• _What you have to do_
Format as a JSON list of strings, one per line and skipping blank lines, the lines from the line containing "The height and" up to and including the line containing "Action: tap(116, 820)". Omit the pictures from the list.

• _Supplied information_
+===+

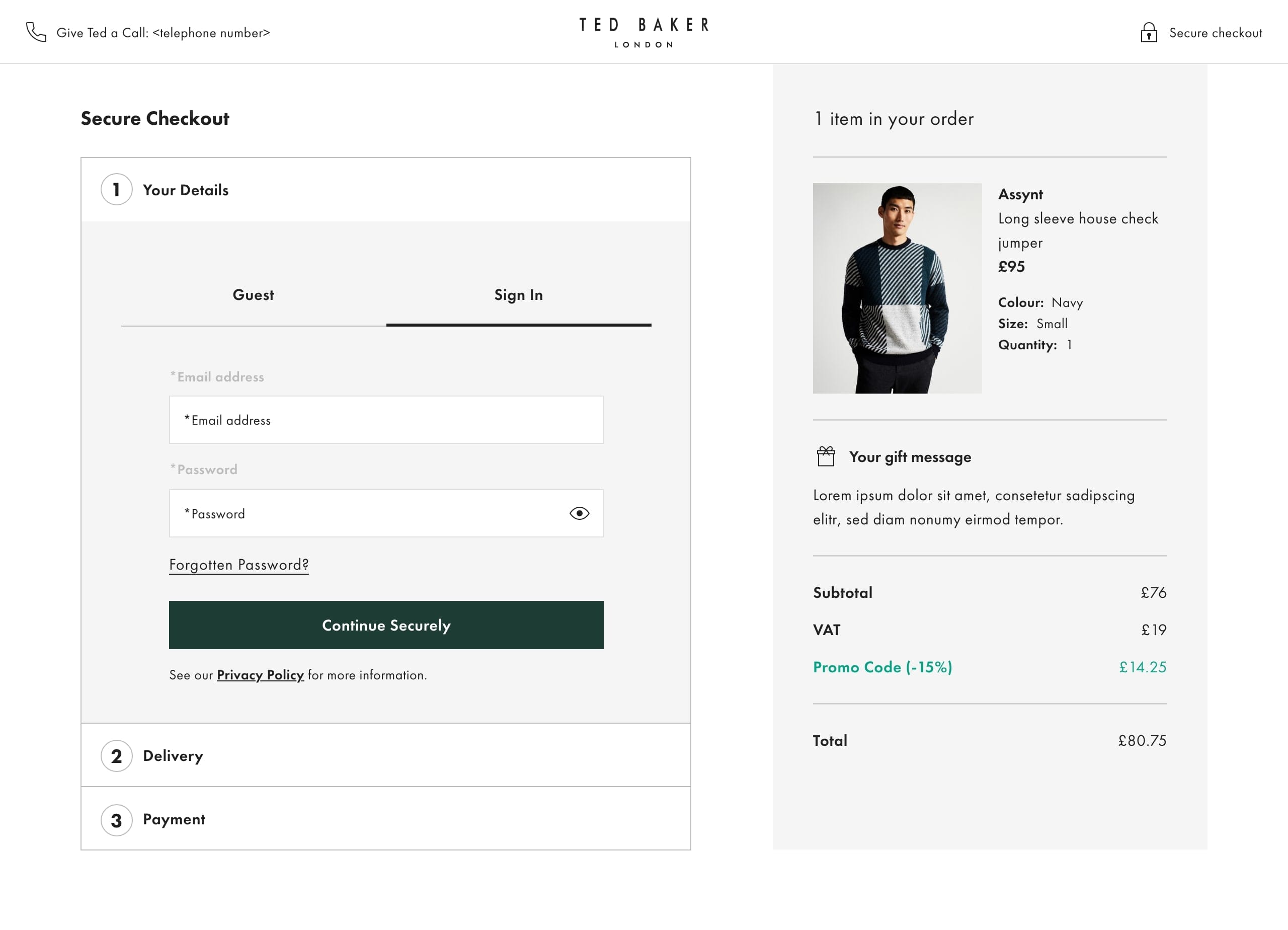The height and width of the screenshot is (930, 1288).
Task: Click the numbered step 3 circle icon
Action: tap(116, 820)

+===+

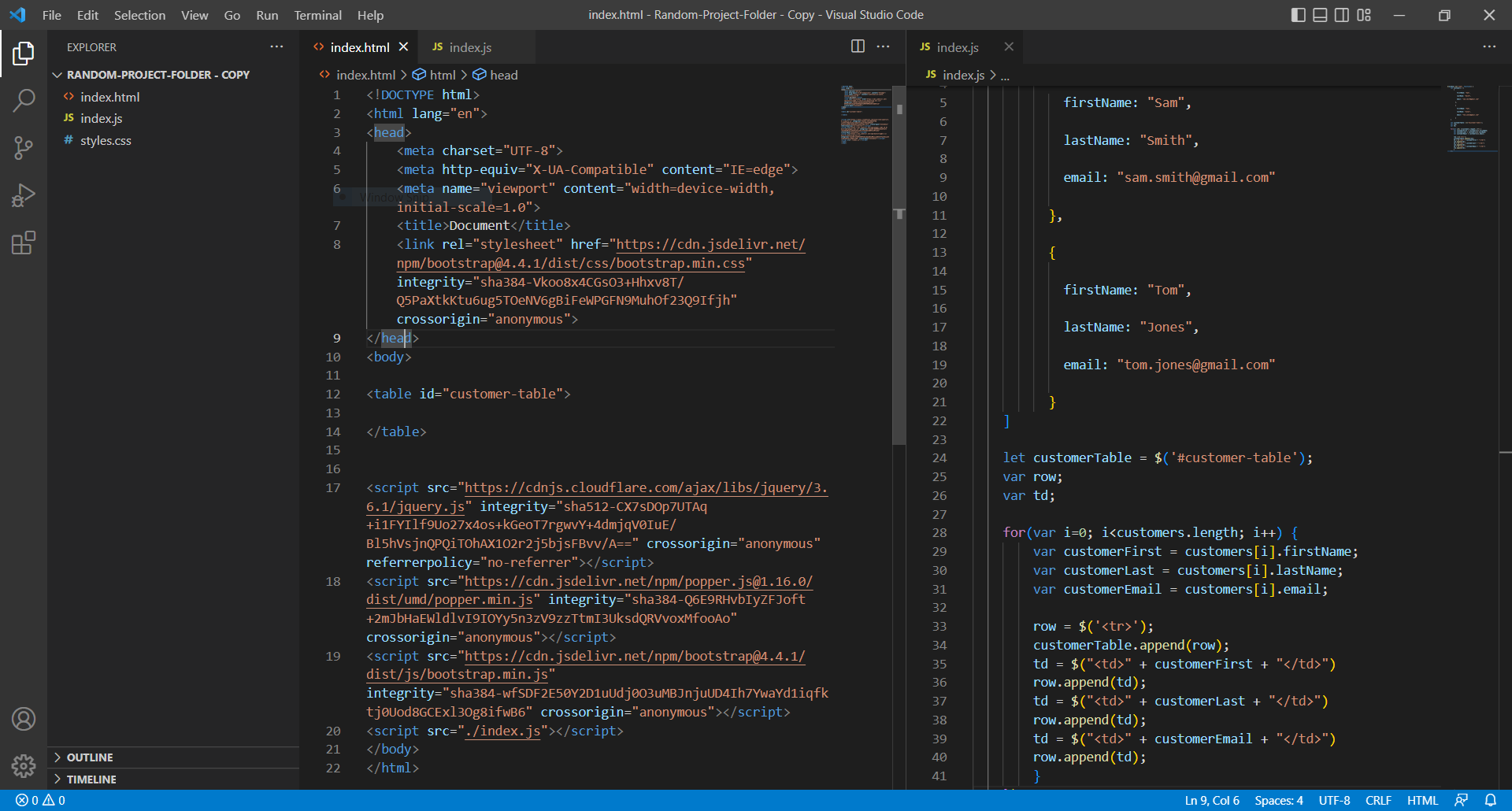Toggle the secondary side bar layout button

+===+

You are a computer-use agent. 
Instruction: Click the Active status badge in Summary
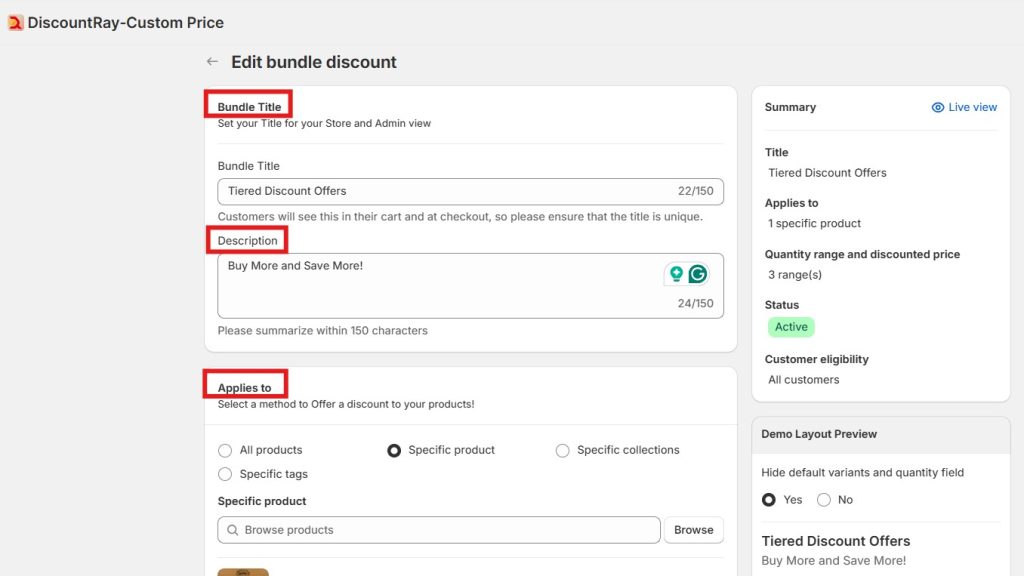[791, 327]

+===+

• _Output of the task_
[
  "The height and width of the screenshot is (930, 1288).",
  "Task: Click the numbered step 3 circle icon",
  "Action: tap(116, 820)"
]